# CMOS Comparators for High-Speed and Low-Power Applications

Eric R. Menendez<sup>\*</sup> Dumezie K. Maduike<sup>‡</sup> Rajesh Garg<sup> $\diamond$ </sup> Sunil P. Khatri<sup> $\diamond$ </sup>

\* Department of CSE, The Pennsylvania State University, University Park, PA 16802

<sup>‡</sup> Department of ECE, Rutgers University, New Brunswick, NJ 08854

♦ Department of ECE, Texas A&M University, College Station TX 77843.

Abstract—In this paper, we present two designs for CMOS comparators: one which is targeted for high-speed applications and another for low-power applications. Additionally, we present hierarchical pipelined comparators which can be optimized for delay, area, or power consumption by using either design in different stages. Simulation results for our fastest hierarchical 64-bit comparator with a 1.2 V 100 nm process demonstrate a worst-case delay of 440 ps. To enable a fair comparison with previously reported approaches, we also simulated our designs with a 5.0 V AMIS 0.5  $\mu$ m process as well. For this experiment, the fastest design has a latency of 1.33 ns, which represents a 37% speed improvement over the best previously reported approach to date (which was implemented in a 0.5 $\mu$ m process).

## I. INTRODUCTION

Binary comparators are found in a wide variety of circuits, such as microprocessors, communications systems, encryption devices, and many others. A faster, more power efficient, or more compact comparator would be an advantage in any of these circuits.

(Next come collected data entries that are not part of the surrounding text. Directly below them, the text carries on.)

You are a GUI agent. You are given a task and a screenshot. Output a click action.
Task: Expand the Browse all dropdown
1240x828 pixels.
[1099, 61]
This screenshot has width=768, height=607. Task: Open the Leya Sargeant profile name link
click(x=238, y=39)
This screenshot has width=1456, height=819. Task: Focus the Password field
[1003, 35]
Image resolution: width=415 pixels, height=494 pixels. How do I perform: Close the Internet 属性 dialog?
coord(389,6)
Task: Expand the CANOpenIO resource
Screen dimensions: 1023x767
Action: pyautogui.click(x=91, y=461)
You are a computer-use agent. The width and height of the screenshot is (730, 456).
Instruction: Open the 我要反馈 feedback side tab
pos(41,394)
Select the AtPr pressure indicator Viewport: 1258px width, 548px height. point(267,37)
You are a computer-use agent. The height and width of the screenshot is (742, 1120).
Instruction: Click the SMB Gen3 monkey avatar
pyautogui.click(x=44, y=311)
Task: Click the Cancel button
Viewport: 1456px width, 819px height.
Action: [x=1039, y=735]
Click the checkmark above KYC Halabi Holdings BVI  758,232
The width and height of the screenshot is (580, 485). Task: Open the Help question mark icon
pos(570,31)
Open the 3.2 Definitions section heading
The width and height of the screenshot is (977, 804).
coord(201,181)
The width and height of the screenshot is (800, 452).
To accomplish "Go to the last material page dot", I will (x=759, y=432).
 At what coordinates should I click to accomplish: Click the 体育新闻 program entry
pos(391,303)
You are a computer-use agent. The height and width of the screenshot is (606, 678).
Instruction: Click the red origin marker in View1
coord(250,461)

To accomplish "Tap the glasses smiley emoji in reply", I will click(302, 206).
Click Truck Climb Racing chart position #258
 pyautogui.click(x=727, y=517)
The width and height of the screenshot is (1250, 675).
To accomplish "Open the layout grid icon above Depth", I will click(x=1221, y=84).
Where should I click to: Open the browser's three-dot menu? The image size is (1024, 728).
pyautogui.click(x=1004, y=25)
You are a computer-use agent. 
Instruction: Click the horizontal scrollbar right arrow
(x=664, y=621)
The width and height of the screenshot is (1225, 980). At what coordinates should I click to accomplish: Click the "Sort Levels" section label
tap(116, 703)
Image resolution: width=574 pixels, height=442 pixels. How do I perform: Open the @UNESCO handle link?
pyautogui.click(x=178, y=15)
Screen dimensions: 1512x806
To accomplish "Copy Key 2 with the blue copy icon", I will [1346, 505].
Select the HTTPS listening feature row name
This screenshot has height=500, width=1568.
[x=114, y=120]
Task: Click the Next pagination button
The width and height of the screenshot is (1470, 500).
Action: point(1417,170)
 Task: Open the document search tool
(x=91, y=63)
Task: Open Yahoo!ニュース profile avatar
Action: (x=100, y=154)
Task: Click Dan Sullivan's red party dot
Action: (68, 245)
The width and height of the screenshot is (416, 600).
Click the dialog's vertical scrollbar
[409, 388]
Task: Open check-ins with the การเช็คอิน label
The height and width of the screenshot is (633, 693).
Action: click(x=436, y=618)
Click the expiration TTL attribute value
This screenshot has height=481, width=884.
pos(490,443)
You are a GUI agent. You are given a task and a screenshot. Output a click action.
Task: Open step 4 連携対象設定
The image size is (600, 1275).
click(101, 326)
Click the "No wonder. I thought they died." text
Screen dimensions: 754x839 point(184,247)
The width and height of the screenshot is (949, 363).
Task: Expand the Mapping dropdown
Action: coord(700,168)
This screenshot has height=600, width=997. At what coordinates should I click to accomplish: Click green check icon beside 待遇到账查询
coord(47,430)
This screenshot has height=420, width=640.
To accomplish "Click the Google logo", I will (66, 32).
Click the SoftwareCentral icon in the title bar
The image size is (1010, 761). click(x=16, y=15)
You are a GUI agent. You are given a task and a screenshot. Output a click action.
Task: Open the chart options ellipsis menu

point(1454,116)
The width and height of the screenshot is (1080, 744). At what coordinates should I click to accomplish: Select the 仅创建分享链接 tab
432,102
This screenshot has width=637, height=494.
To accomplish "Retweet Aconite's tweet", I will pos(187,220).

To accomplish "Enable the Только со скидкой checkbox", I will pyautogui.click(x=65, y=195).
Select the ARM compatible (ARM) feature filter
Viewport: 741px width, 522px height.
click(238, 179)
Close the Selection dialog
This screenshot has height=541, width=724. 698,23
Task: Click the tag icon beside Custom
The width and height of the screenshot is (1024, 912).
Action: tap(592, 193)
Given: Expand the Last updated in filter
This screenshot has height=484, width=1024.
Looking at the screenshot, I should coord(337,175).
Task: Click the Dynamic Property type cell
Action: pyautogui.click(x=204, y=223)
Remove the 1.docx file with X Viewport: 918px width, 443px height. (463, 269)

In this paper, we present two CMOS unsigned binary comparators. Our first design is optimized for area and power efficiency, while our second design is geared towards maximum speed. The use of dynamic CMOS logic allows our designs to perform binary comparison of wide operands with increased speed and area efficiency. However, a downside of dynamic CMOS is that it requires a precharge period, which traditionally is wasted time. Our high-speed design takes advantage of the precharge time to compute several intermediate signals using static CMOS circuitry, which results in a faster design than previously reported results. From these two designs, hierarchical solutions can be created to meet a variety of delay, power, and area requirements. Our hierarchical designs are pipelined for maximum throughput.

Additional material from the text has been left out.